Scientists have cloned a monkey -- the first non-human primate to be cloned -- in an experiment they hope will result in squads of genetically identical lab animals perfect for use in testing.
"Tetra," a bright-eyed rhesus macaque, was not made by the same method that made the world agog over Dolly the sheep.
While Dolly was cloned using nuclear transfer -- taking the nucleus out of an adult cell and using it to reprogram an unfertilized egg -- Tetra was made by splitting a very early embryo into four pieces.
"The birth of Tetra, a healthy female cloned from a quarter of an embryo, proves that this approach can result in live offspring," the researchers at the Oregon Regional Primate Research Center in Beaverton wrote in the journal Science.
The method is commonly used in animals such as cattle but had never before been used to create a monkey.
Gerald Schatten, who led the research, said the technique copied what nature does. "This is just artificial twinning," he said in an interview.
He said the purpose was to create laboratory animals.
"In order to move discoveries from the laboratory bench to a patient's bedside, we need to have genetically identical animals that would provide the information needed before these new therapies are tested on people," he said.

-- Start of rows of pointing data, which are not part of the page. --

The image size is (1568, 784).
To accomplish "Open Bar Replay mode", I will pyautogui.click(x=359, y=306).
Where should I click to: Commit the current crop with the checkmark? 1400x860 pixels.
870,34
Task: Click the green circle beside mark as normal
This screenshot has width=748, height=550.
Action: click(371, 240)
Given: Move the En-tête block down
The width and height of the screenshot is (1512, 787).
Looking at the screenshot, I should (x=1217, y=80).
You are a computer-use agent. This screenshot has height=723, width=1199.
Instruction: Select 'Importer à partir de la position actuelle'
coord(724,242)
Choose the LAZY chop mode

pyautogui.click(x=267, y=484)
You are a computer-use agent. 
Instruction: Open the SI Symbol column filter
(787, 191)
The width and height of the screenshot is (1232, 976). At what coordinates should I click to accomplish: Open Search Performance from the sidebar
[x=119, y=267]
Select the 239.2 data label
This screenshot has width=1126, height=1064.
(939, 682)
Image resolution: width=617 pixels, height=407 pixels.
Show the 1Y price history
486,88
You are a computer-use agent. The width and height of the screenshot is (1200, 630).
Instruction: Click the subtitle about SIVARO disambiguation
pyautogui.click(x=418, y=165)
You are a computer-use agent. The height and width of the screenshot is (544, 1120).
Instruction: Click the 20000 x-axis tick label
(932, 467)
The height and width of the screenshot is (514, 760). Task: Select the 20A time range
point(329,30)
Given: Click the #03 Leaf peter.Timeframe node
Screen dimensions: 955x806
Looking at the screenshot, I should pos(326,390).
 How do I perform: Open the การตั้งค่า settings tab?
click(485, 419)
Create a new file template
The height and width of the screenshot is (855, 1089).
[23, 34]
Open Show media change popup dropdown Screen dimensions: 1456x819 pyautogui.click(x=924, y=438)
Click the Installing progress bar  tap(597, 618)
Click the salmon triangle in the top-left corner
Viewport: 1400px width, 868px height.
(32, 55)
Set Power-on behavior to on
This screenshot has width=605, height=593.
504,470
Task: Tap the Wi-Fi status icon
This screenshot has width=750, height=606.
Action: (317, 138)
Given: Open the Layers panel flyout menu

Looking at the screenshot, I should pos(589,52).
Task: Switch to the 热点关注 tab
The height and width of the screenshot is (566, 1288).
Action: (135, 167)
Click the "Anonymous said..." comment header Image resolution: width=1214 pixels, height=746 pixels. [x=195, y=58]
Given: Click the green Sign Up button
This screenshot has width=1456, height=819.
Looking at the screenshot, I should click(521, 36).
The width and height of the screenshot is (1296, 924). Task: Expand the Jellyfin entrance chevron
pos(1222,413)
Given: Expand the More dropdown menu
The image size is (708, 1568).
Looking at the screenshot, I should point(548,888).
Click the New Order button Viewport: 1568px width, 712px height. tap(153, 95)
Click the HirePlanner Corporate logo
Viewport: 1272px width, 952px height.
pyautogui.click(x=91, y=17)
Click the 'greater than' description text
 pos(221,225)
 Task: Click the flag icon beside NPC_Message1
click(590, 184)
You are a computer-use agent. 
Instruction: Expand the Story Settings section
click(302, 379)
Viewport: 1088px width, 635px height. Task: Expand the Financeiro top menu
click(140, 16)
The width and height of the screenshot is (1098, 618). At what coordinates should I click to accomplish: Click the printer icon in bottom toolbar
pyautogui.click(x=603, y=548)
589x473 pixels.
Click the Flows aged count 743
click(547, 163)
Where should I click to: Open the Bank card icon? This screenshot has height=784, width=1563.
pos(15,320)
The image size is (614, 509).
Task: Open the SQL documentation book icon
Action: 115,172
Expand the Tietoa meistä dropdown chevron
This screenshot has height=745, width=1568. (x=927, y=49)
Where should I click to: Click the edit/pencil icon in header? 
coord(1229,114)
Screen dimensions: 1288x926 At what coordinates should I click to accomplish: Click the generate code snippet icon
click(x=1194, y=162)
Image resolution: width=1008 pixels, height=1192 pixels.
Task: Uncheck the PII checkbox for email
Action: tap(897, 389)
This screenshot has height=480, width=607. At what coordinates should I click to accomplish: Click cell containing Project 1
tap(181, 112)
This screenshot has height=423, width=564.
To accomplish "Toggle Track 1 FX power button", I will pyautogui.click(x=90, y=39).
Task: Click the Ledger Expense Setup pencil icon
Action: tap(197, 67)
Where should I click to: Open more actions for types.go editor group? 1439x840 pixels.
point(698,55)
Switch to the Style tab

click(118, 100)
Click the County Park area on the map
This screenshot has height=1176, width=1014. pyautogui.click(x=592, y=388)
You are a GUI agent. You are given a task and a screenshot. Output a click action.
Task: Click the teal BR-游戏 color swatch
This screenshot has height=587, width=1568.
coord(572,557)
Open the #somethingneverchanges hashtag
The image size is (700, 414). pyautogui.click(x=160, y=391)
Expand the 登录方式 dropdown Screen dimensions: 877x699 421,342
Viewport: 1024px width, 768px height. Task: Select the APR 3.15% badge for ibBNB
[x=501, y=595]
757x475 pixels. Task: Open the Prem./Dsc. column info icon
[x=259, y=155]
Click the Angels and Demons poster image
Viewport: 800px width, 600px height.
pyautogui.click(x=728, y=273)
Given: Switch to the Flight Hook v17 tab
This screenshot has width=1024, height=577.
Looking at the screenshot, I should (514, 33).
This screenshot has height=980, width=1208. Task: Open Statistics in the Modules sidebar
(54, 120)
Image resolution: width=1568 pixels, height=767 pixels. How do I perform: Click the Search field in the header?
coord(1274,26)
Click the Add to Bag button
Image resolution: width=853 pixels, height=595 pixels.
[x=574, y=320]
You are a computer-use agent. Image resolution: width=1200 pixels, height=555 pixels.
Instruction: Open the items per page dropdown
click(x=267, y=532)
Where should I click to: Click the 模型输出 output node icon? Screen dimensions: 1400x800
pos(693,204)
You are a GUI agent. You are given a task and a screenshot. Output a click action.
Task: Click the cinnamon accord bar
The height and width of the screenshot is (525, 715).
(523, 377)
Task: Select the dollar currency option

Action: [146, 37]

"Our contribution is to help provide the genetically identical models in which lifesaving cures can be perfected."
The method has been used to create clones of human embryos at least once. In 1993 Dr. Jerry Hall said he had cloned human embryos by splitting them, although he said he had destroyed them.
Very early on in development, an embryo can be split once or even twice and each piece will grow into a complete and separate embryo.
The method Schatten's team used is not very efficient yet. The researchers made 368 embryos by splitting 107 embryos into two or four pieces. They got four pregnancies in 13 tries. Only one survived -- Tetra, who came from one-fourth of an embryo.
They have four other pregnant monkeys which, if their babies make it, are due to start delivering in May.
Schatten said the embryo splitting method is better for many laboratory purposes than the cloning of an adult animal.
Scientists have learned that animals like Dolly cloned by nuclear transfer are not 100 percent clones, as they have genetic material both from the adult cell they were taken from, and from the egg that is hollowed out to make the clone.
"Now for the first time it is possible to have genetically identical monkeys," Schatten said. One thing they can be used to test is "nature versus nurture." "We could learn what the environmental effect is, separate from genetics," Schatten said.
"There are theories that maternal environment can result in an IQ drop of around 10 points. There are theories that influences in pregnancy have consequences very late in life."
For example, the children and even grandchildren of malnourished women may be prone to heart disease and diabetes.
"By taking say a set of triplets and putting them into three different moms ... you could have one mom listen to Mozart, another heavy metal, and maybe NPR (National Public Radio) for a third. And maybe you could have the very same baby born in the very same mom but in a sequential pregnancy. These are answers that we need today."
Schatten also intends to split the monkey embryos, letting one grow into a baby and keeping the other one frozen.
The frozen embryo could later be harvested for stem cells, the so-called master cells that can develop into any kind of cell in the body at all and which scientists hope one day to use as tissue transplants to treat diseases such as diabetes and Parkinson's.
Stem cells might also be used to grow entire organs for transplant. "The possibility of stem cell therapy could completely change the lives of children," Schatten said.
"No more diabetes, no more Alzheimer's, no more heart disease -- you could repair all these degenerative diseases."